TASK DETAILS –
Transcribe, word for word, only the lines from the one containing "Given: Open the Nutrition avocado icon" through the end of the material below. Pictures stay out.

-*-

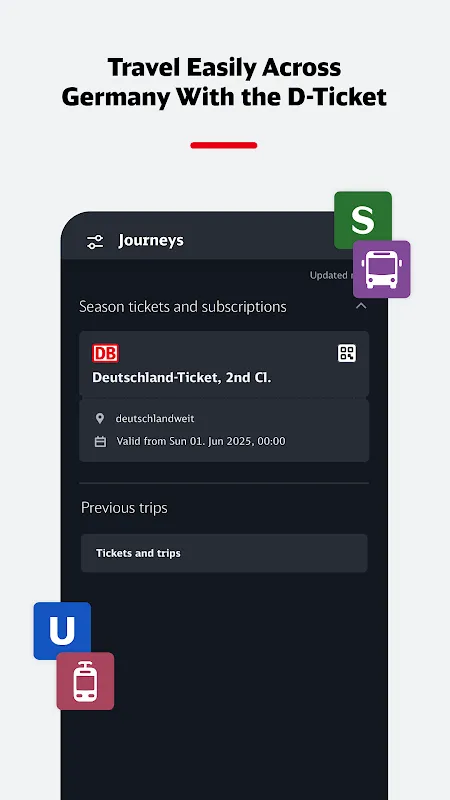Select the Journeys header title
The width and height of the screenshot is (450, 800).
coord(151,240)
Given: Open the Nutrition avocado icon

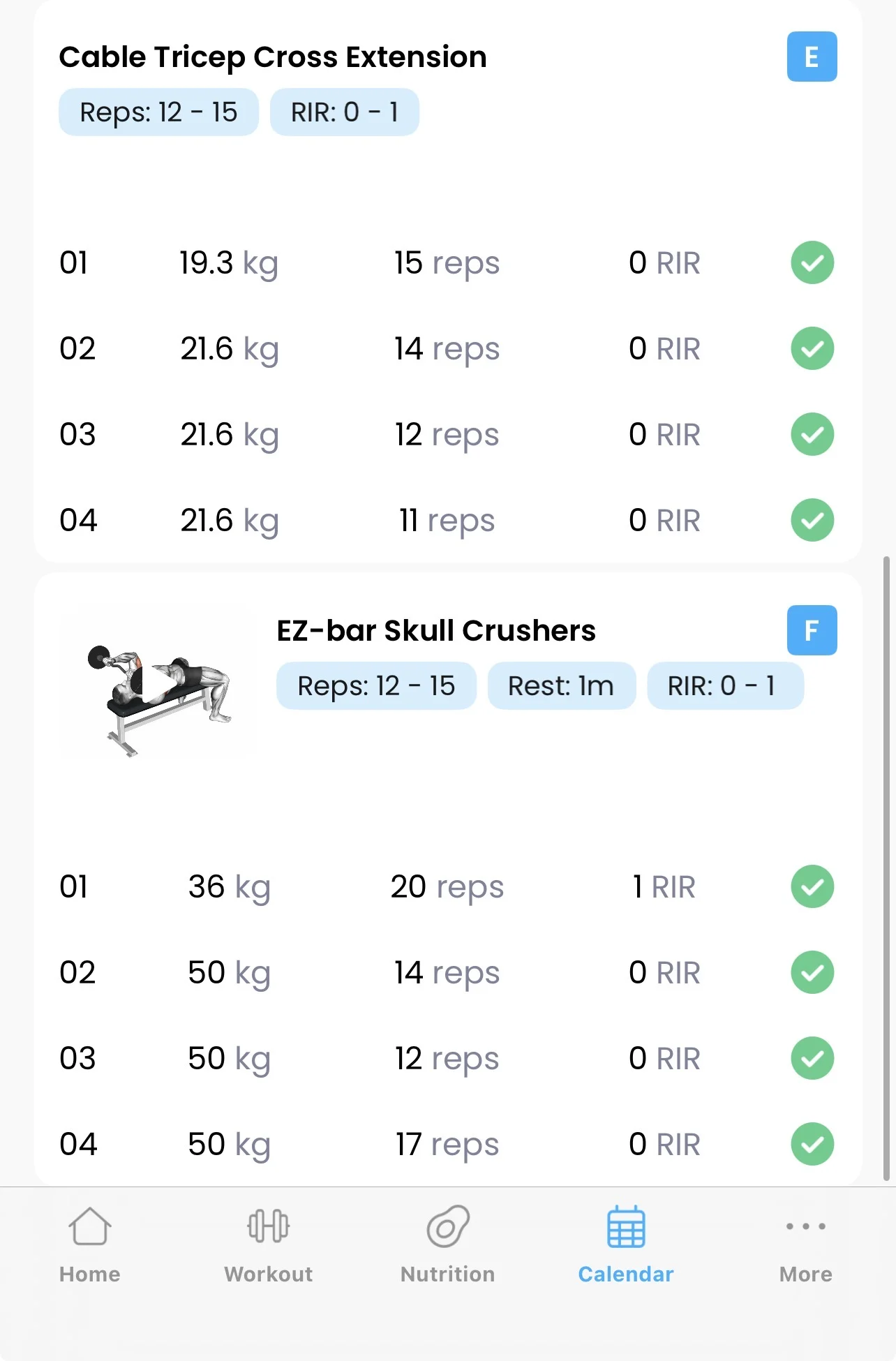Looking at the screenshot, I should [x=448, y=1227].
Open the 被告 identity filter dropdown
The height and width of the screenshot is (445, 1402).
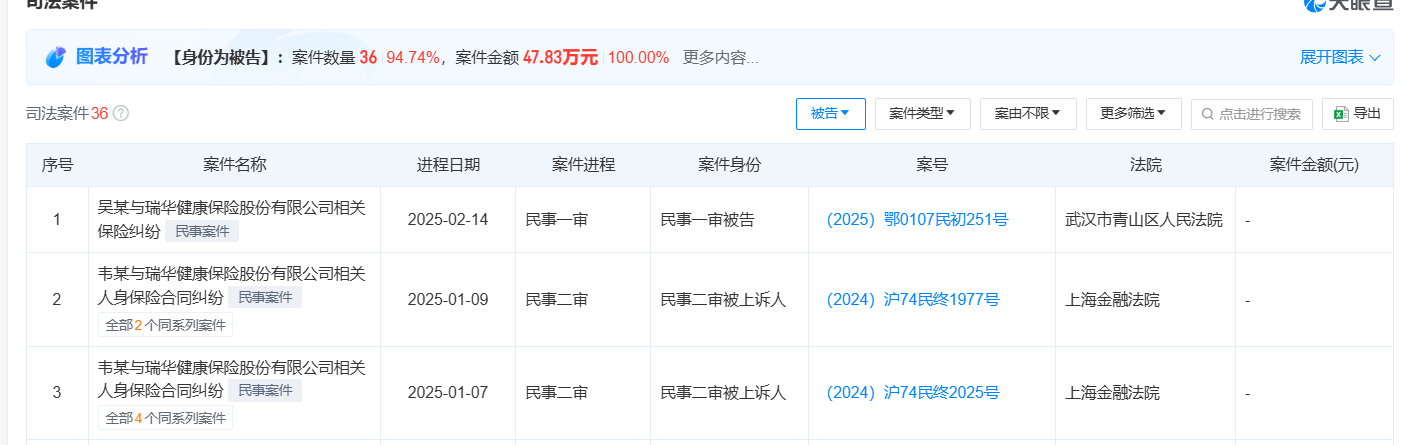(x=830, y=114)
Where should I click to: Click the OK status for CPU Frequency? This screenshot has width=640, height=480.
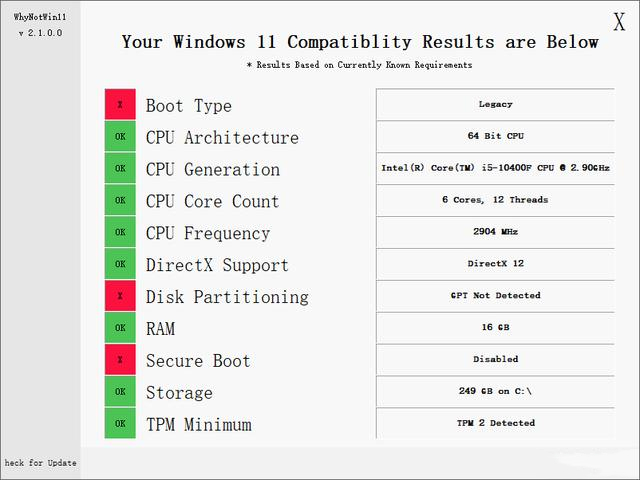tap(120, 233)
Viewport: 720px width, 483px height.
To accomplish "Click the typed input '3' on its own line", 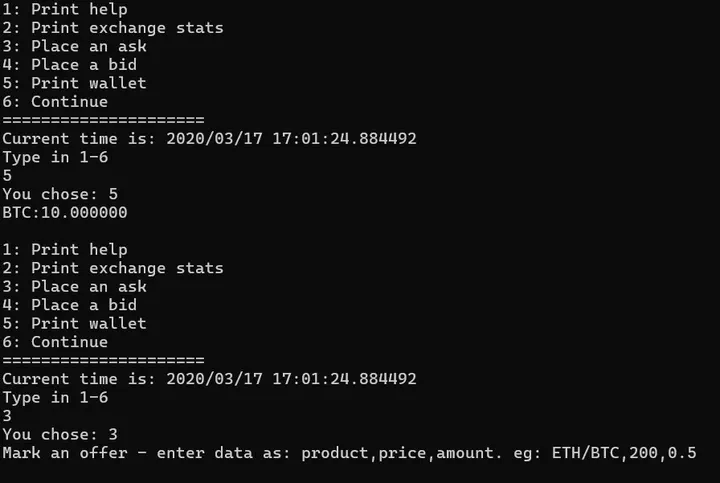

-*-

EXERCISE RESULT –
Given: Open the Nutrition avocado icon

Looking at the screenshot, I should [x=448, y=1227].
Open the 被告 identity filter dropdown
The height and width of the screenshot is (445, 1402).
(x=830, y=114)
Where should I click to: Click the OK status for CPU Frequency? This screenshot has width=640, height=480.
tap(120, 233)
Viewport: 720px width, 483px height.
To accomplish "Click the typed input '3' on its own line", 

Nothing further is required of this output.